----- INFORMATION SHOWN

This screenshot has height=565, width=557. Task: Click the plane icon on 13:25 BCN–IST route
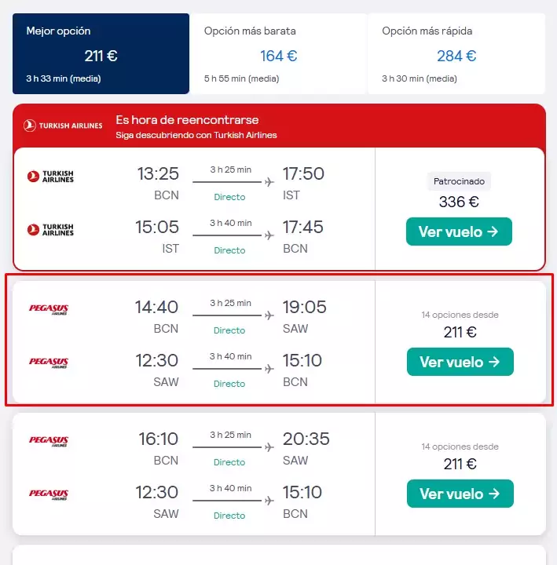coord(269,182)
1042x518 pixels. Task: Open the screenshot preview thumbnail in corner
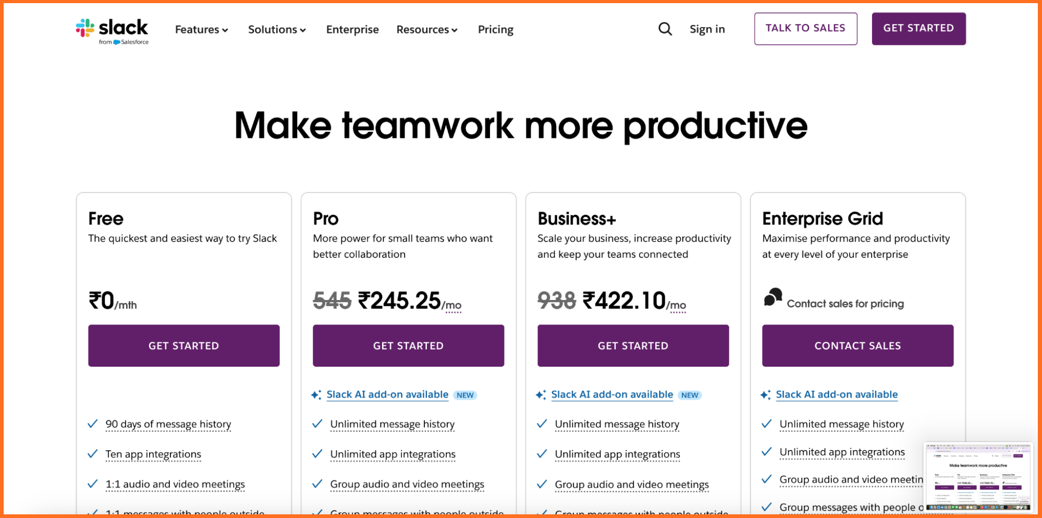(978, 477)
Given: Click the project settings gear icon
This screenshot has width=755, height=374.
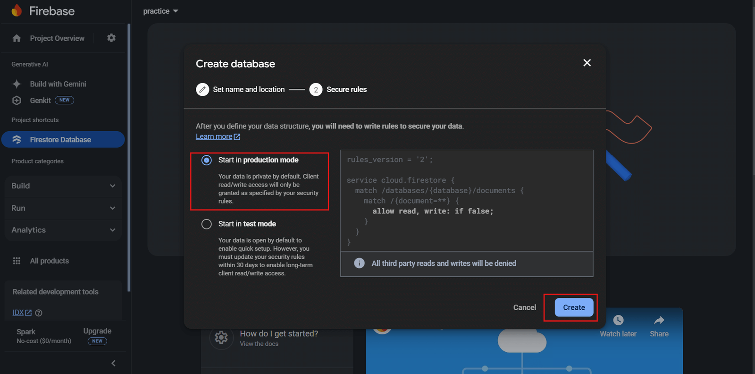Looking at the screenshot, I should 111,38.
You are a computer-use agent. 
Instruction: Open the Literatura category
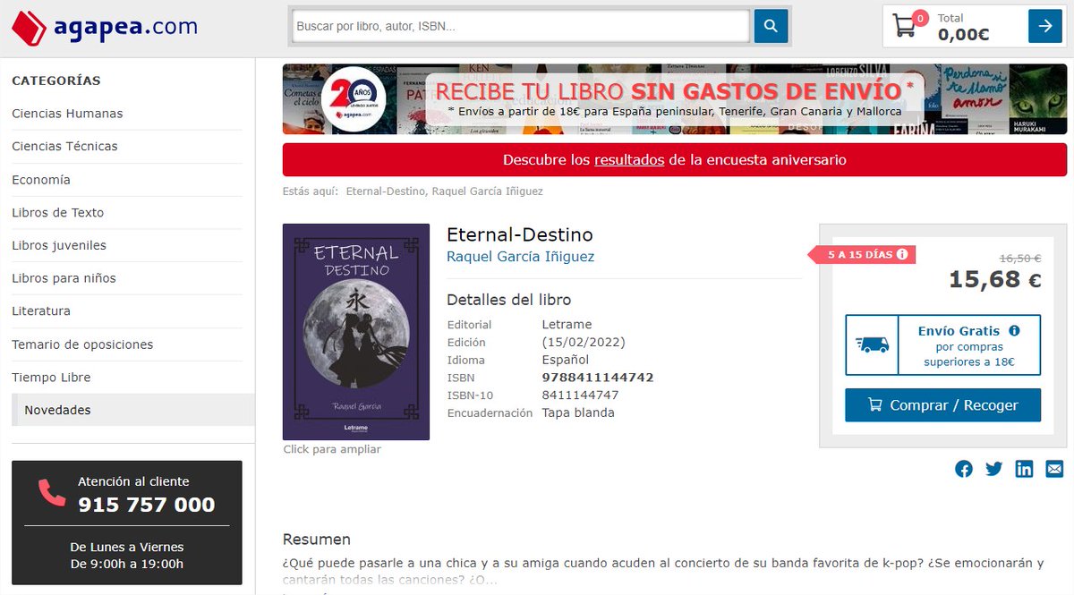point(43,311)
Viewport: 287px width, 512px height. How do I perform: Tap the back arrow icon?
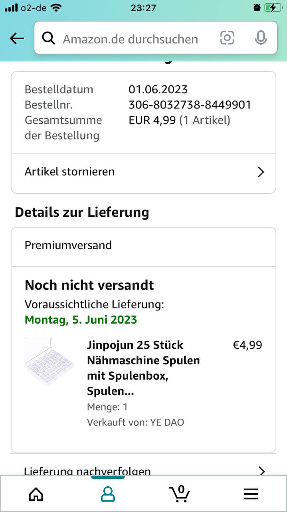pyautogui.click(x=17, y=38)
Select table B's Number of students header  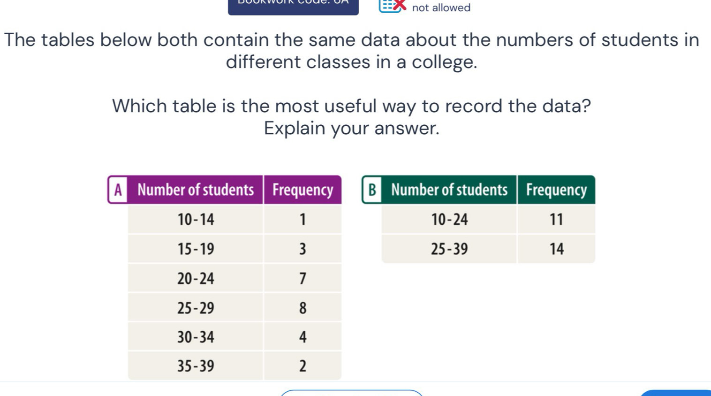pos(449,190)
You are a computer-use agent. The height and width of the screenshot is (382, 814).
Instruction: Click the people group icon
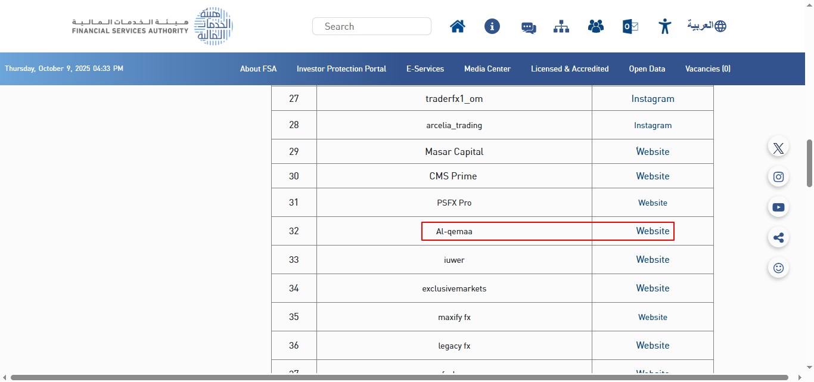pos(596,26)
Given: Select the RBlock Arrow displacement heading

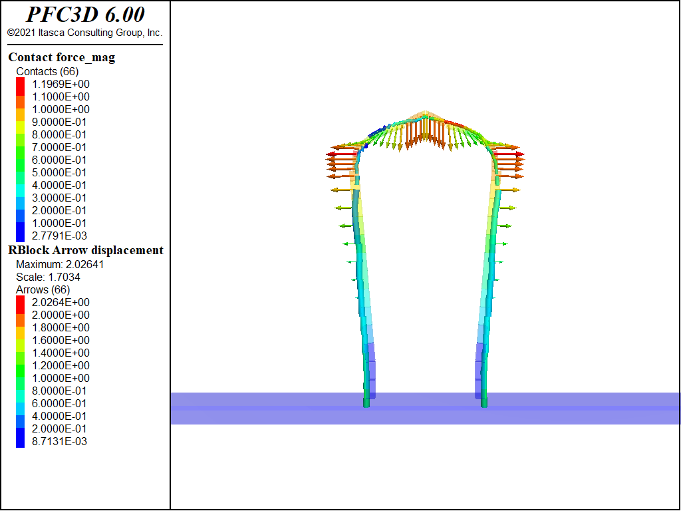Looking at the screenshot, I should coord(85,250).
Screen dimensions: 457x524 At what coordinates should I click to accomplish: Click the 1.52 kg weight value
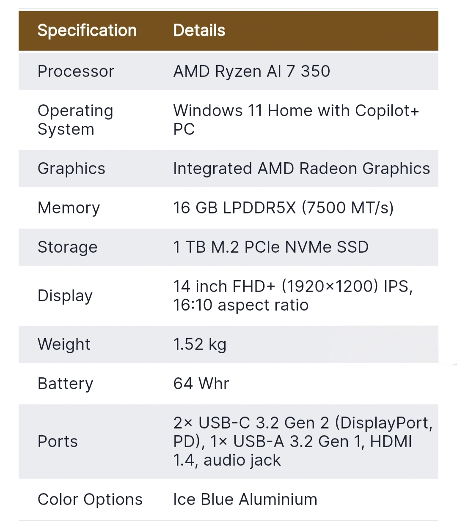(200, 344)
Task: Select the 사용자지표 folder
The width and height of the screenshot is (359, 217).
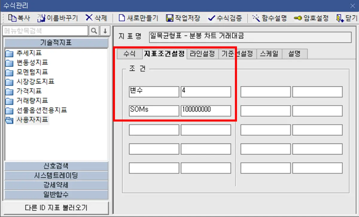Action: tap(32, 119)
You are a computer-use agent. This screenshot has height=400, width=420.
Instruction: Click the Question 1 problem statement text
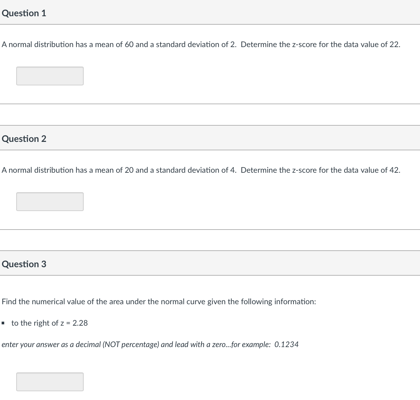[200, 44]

----------

▶ _DESCRIPTION OF THE TASK_
The answer must consist of every line above that holds the string "computer", copied exactly.

▶ _ANSWER SPACE_
You are a computer-use agent. 
You are a computer-use agent. The height and width of the screenshot is (382, 814).
You are a computer-use agent. This screenshot has height=400, width=420.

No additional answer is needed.